Exercise instructions:
An exact transcription of the lines from the one holding "Select small orange" to the end of the entries below, and nothing more, is the required answer. Please omit the pictures.
--- Records ---
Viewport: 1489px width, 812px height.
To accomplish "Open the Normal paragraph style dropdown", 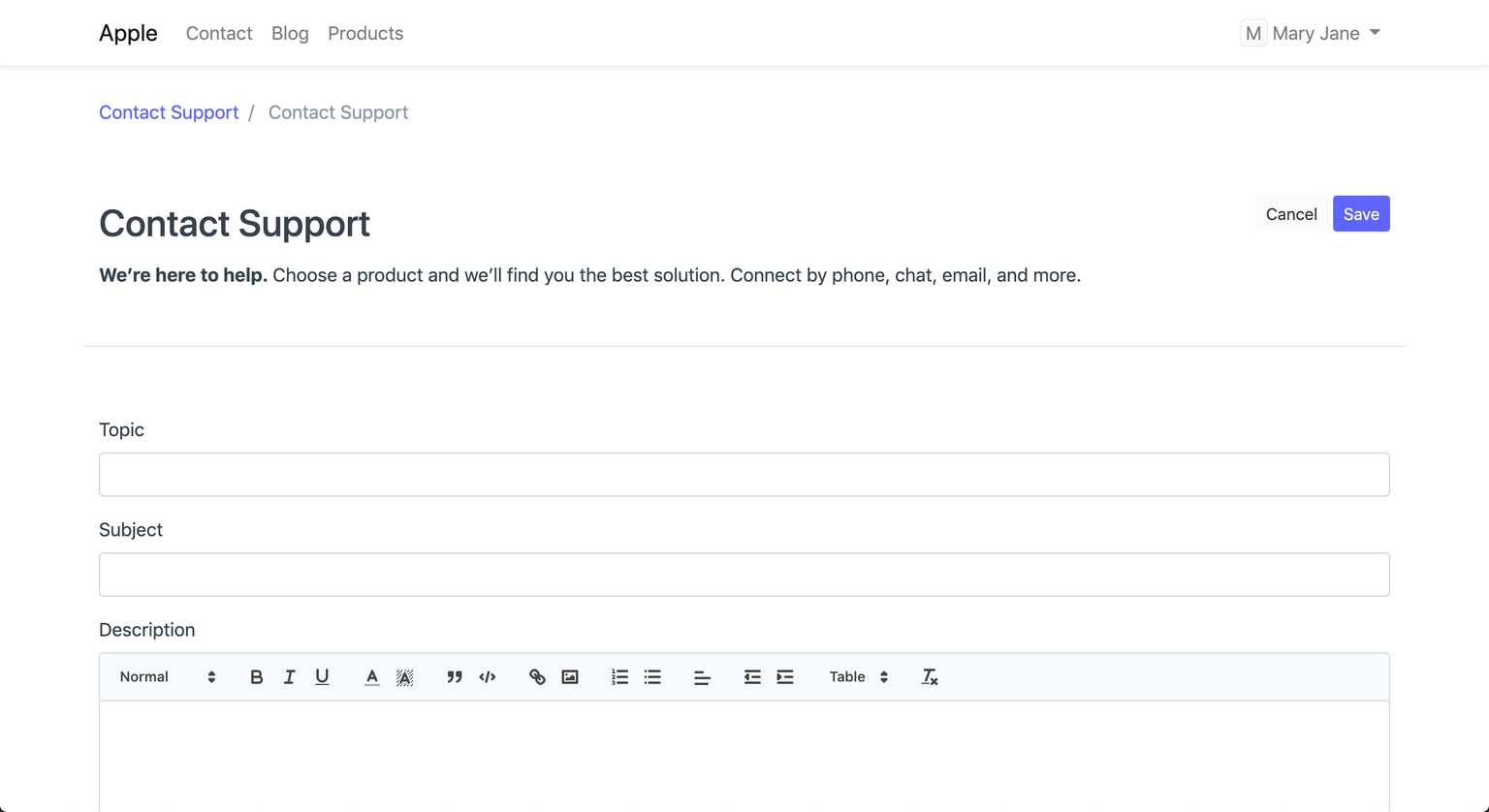I will pos(167,677).
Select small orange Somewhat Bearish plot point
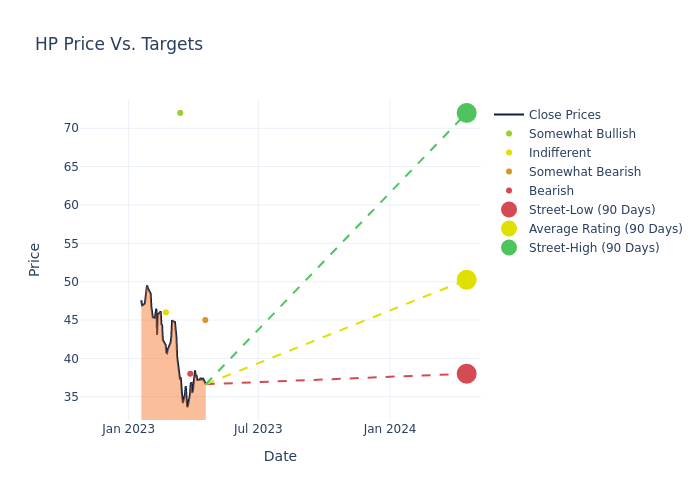The height and width of the screenshot is (500, 700). 205,320

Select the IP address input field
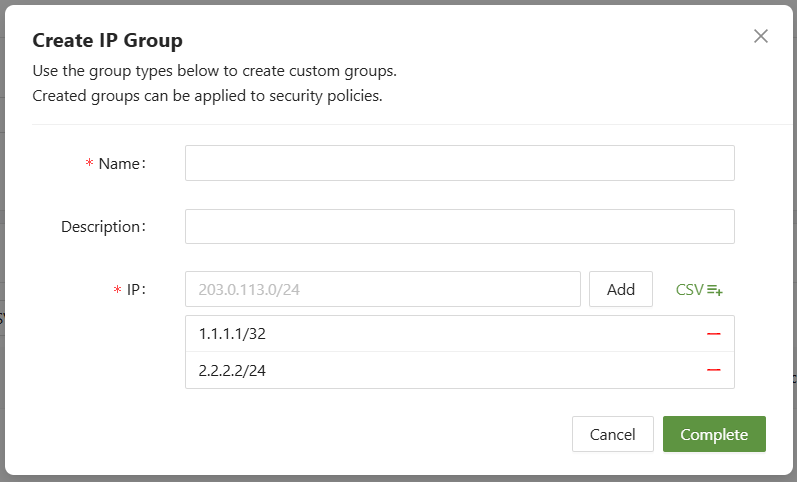[x=382, y=289]
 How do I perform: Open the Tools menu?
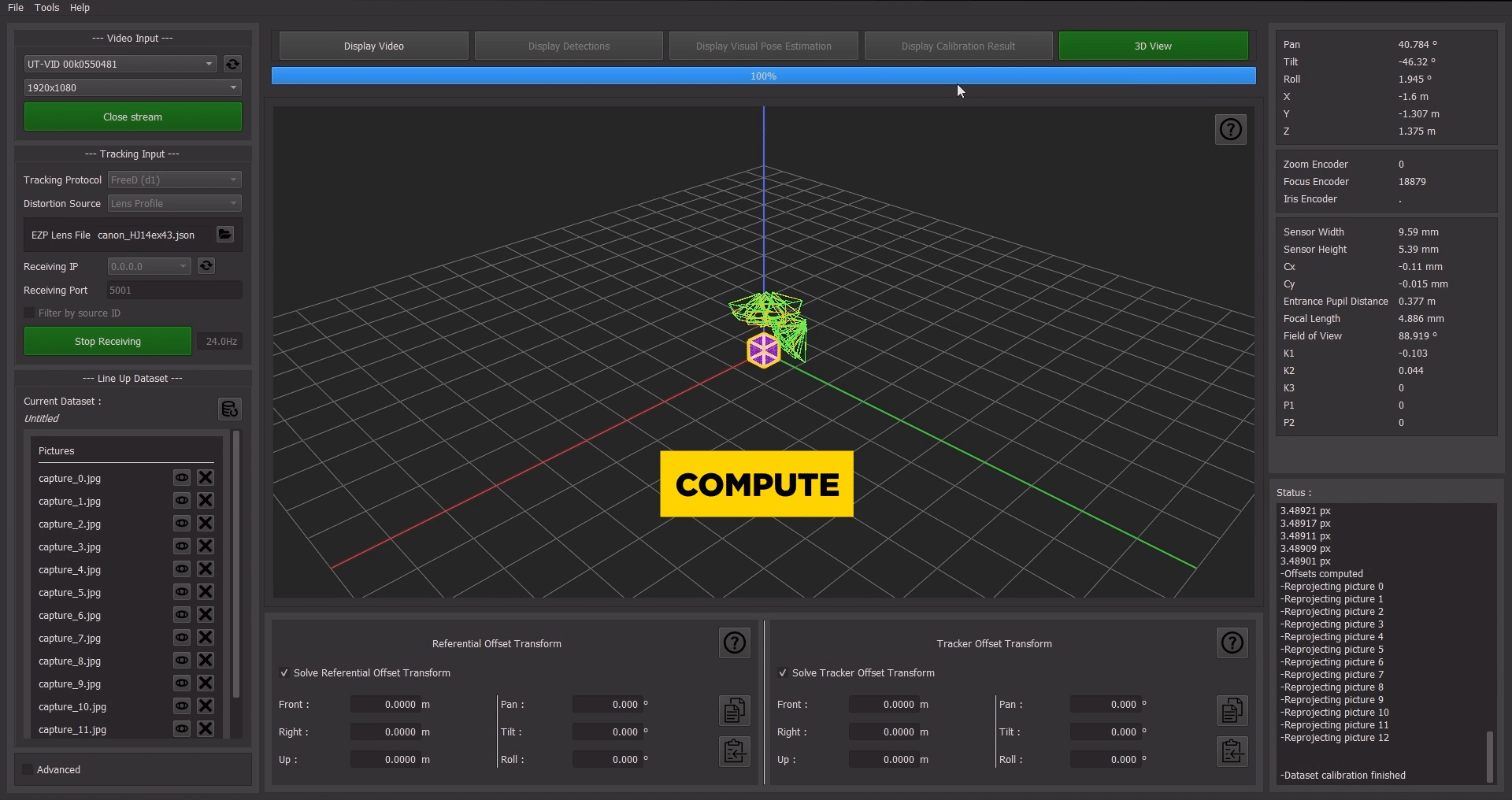[x=46, y=7]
---
Task solution:
Select small orange Somewhat Bearish plot point
The height and width of the screenshot is (500, 700). 205,320

Select the IP address input field
[x=382, y=289]
 How do I perform: Open the Tools menu?
[x=46, y=7]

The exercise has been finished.